What I want people to do is let go of their Romantic notions, expectations and comforting fictions about the aggrieved and instead, listen, be patient, ask questions. Reserve judgment. Let the aggrieved find their way back into the world of the living and give them support when possible.
SHARON PATCH
To what extent did you and Darius help each other recover from the accident?
JOEL PECKHAM JR.
I don't like to think of what would have happened to me if it weren't for Darius.
He and Rachael (my current wife)--along with my sisters and brothers-in-law, their beautiful children, my mother and father--saved my life simply by reminding me every day that I had something to live for.
Love's ties tether us to this world, remind us that our lives have meaning and impact.
Darius and I became so close after the accident. When I couldn't walk, he'd lie next to me in bed for hours. I'd draw pictures of Spider Man and then he'd color them in. We'd sing Beatles' songs together (Darius and I share a bizarre affection for Paul Mccartney--silly love songs and all). When I could get out of bed I'd sit in a chair in the back yard and toss a ball to him.
Every step forward physically and emotionally was attached to him. And though there were and still are many moments with him that are rending--when he asked if he could take a plane to heaven so he could see his mother and brother, when he wanted to try and call them from a pay-phone--there were many more days of sledding and cooking and playing and singing that were profoundly beautiful. Seeing the world through his eyes reminded me of the possibilities that life still held. I love him desperately for it.
I should also say that there were many many people who helped me in a similar fashion--too many to list here. It seemed as if every childhood and family friend stopped by the house at one point or another: I don't know what I would have done without Neil Feldman, Freddy Kaplan and Matt Hart--as well as all former ministers, teachers, relatives, fellow writers and students. Then there were all the people I worked with at Manitou, the summer camp where I teach baseball and music, and then colleagues at Kimball Union Academy and now where I work at UC Clermont.

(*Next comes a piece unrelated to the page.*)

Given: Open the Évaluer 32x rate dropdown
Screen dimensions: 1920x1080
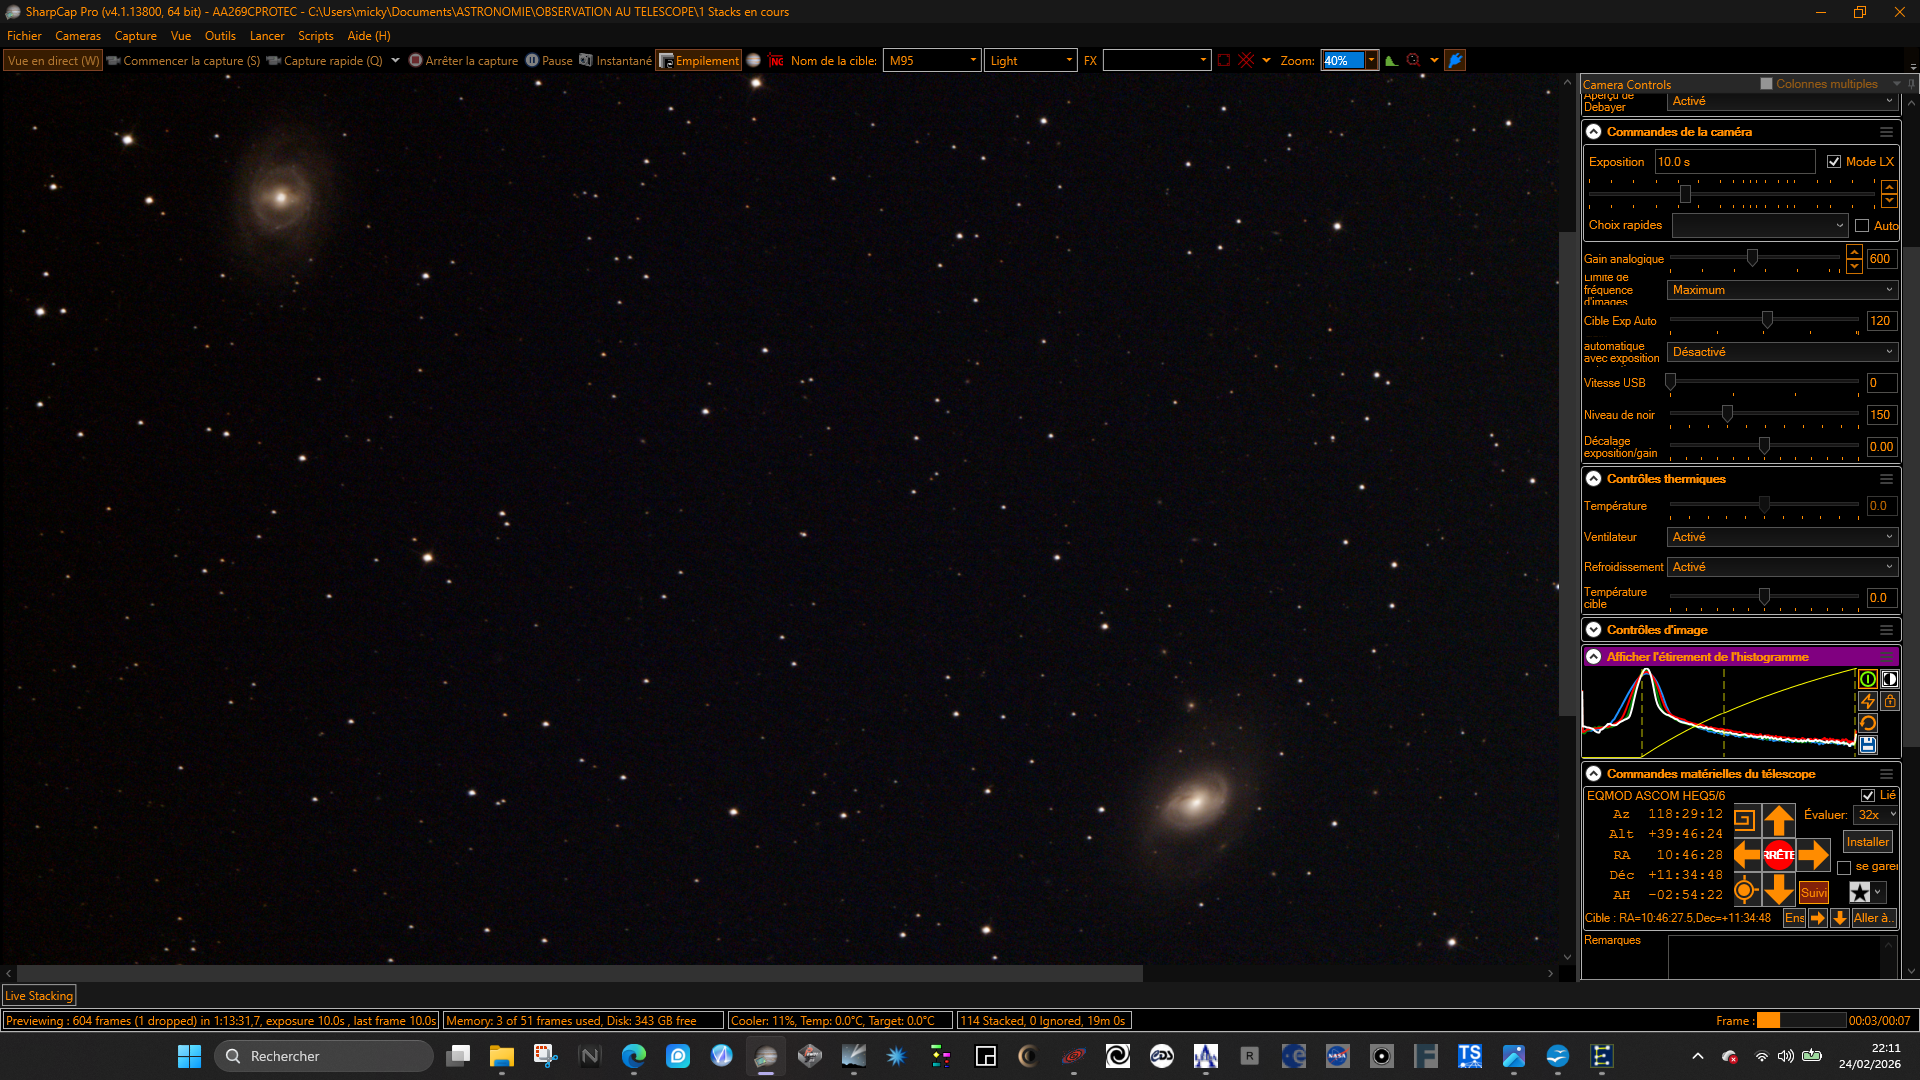Looking at the screenshot, I should [1876, 815].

And Rachael. I don't have a way to express how her love and patience and support helped me learn to not simply survive, but live.
It's a long, long list.
SHARON PATCH
Does the book close the book, figuratively, on the accident for you?
JOEL PECKHAM JR.
No. And that's OK.
To some degree or another I will probably be writing about this or from this for the rest of my life. The loss of a loved one--especially a child or a spouse, never mind both--never goes away and the expectation of closure can be a cruel one that we impose on ourselves and others. I don't know that anyone ever gets over it. But you can learn to live with it, within it, and sometimes learn to live better.
After the accident I asked a close friend who had lost a son in a military accident, "Does it ever get any better?"
He paused for a long time before saying, "It's like you're carrying this huge bag of sand with you and there is this tiny hole it. Most likely the bag will never be completely empty, but as you walk, you get stronger and the load gets lighter."
I'm getting stronger. The load is lighter. I may not have an easy life, but no one's is. While I'm around though, I'm pretty determined to live and love intensely, trying to find beauty everywhere and maybe make add a little to the universe in the process.